Exercise => Please repeat exactly the lines from the one containing "Image resolution: width=800" to the end of the entries below, both included, and omit all pictures.

□ □ □ □

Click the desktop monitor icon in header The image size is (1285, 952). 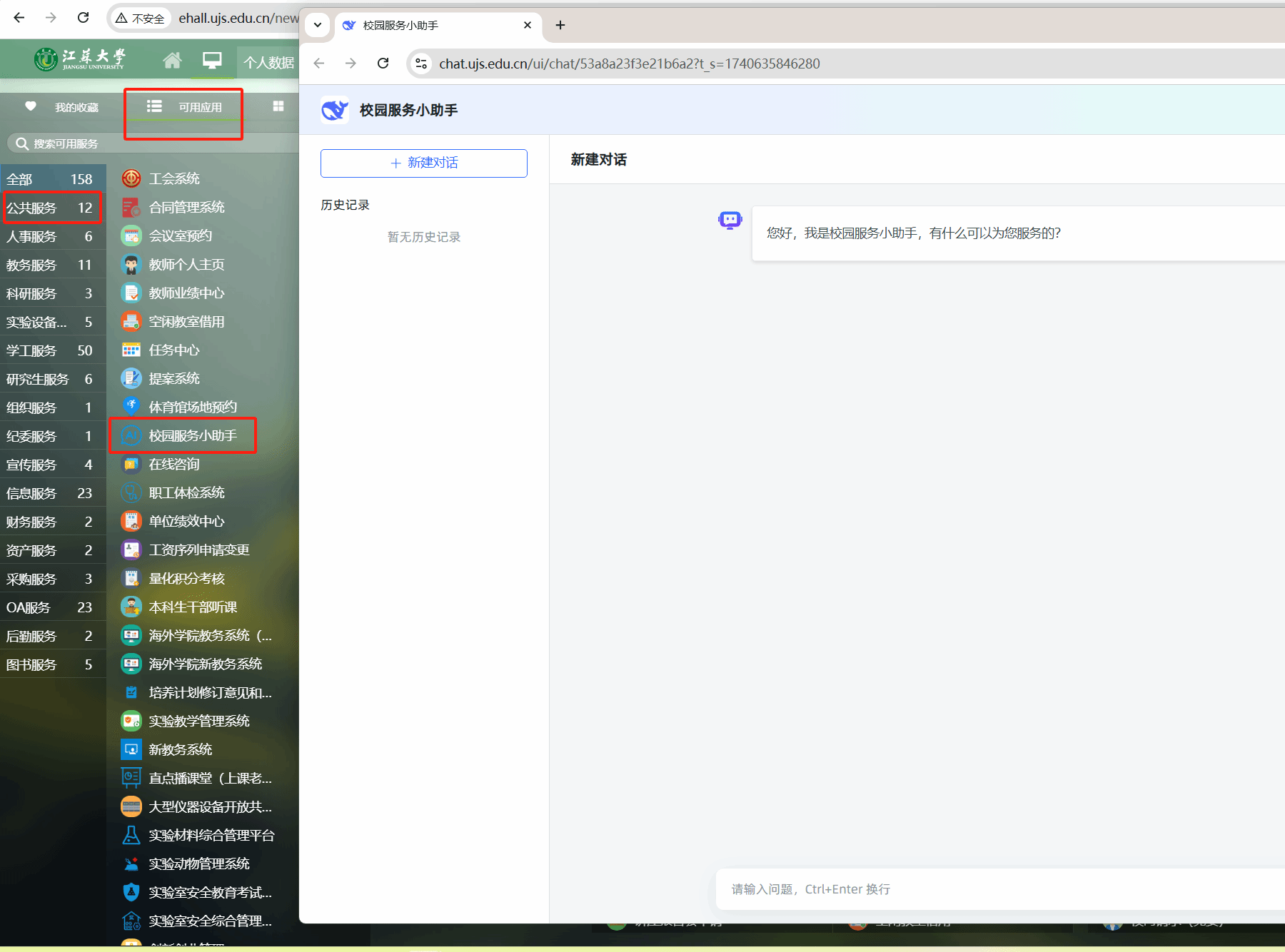point(212,61)
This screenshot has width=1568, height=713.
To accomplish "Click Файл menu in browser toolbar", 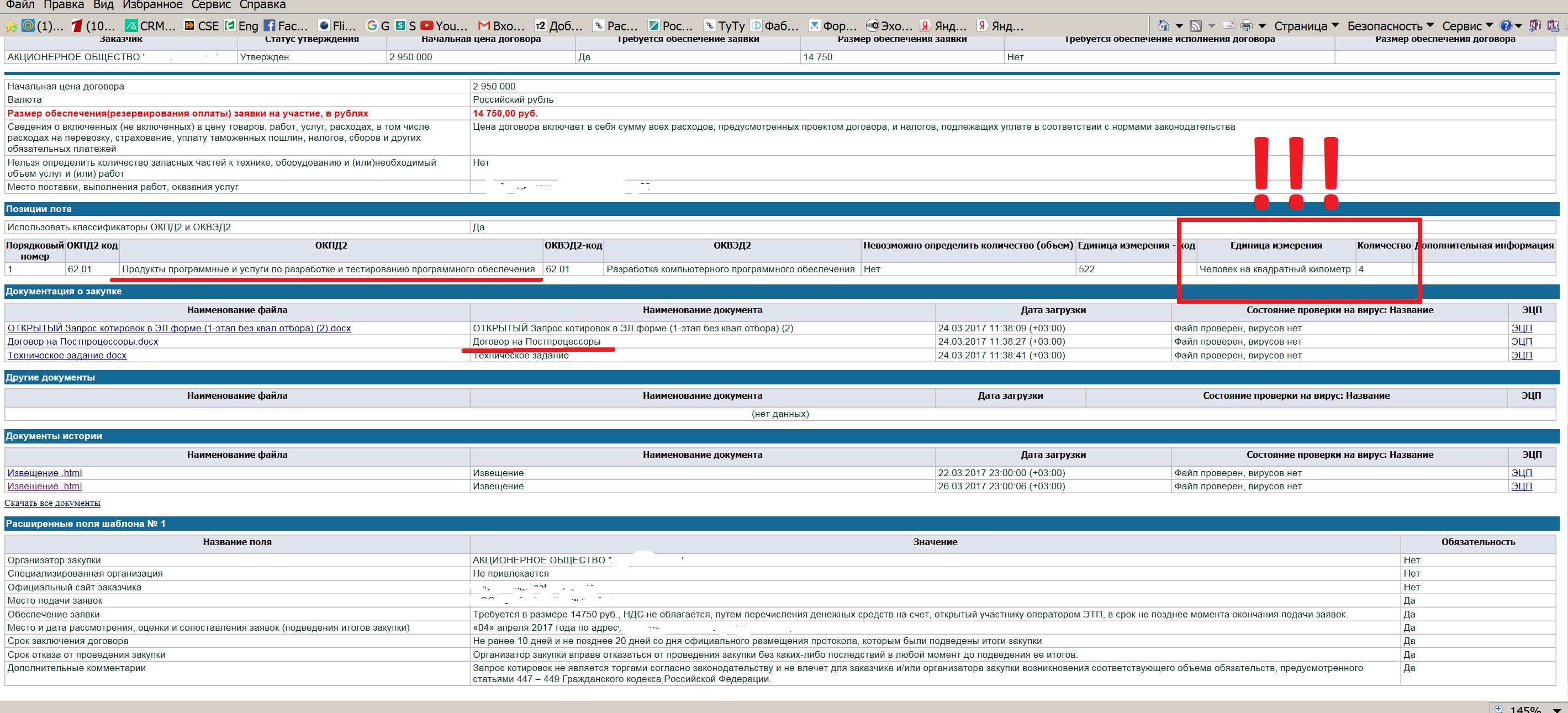I will 17,6.
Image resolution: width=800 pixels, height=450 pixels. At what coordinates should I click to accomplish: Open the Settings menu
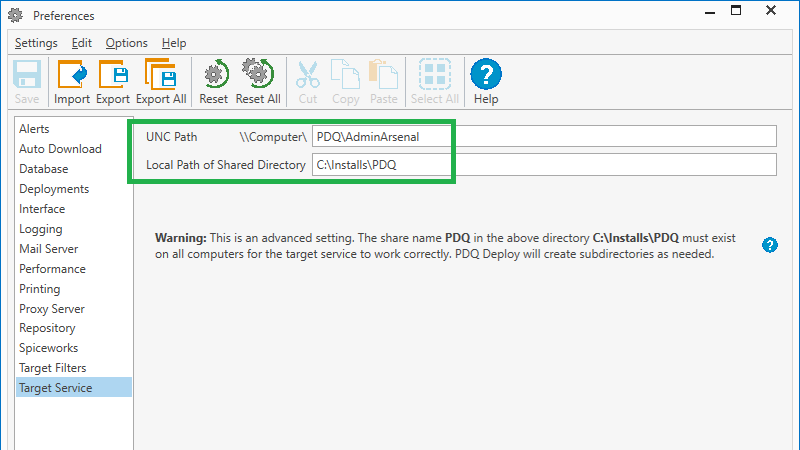(x=36, y=43)
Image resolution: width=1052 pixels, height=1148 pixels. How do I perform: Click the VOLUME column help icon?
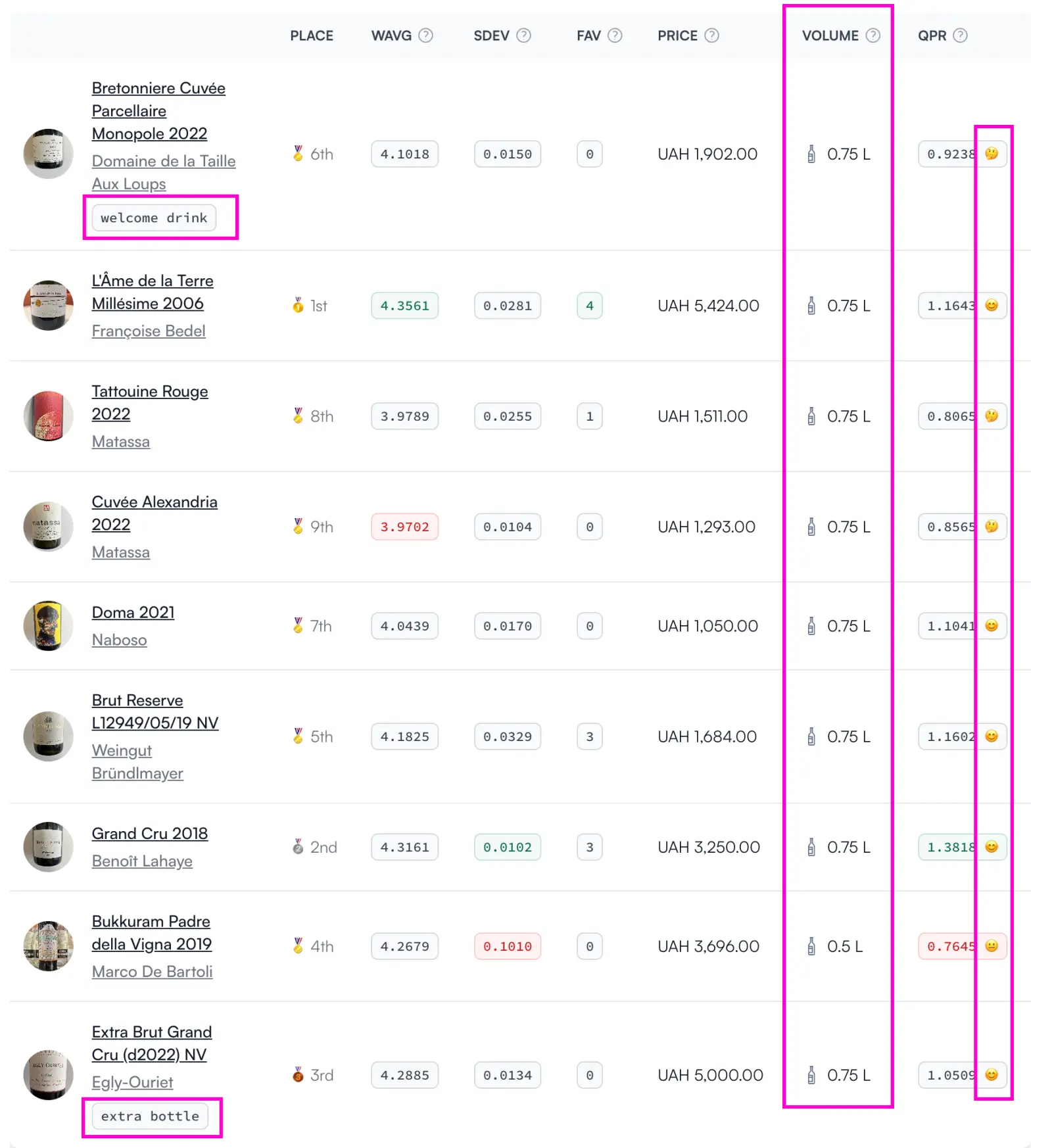pyautogui.click(x=873, y=36)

□ □ □ □

Solution for this exercise =>
Image resolution: width=800 pixels, height=450 pixels. At what coordinates should I click to accomplish: Open the Settings menu
(x=36, y=43)
Image resolution: width=1052 pixels, height=1148 pixels. How do I perform: Click the VOLUME column help icon?
pyautogui.click(x=873, y=36)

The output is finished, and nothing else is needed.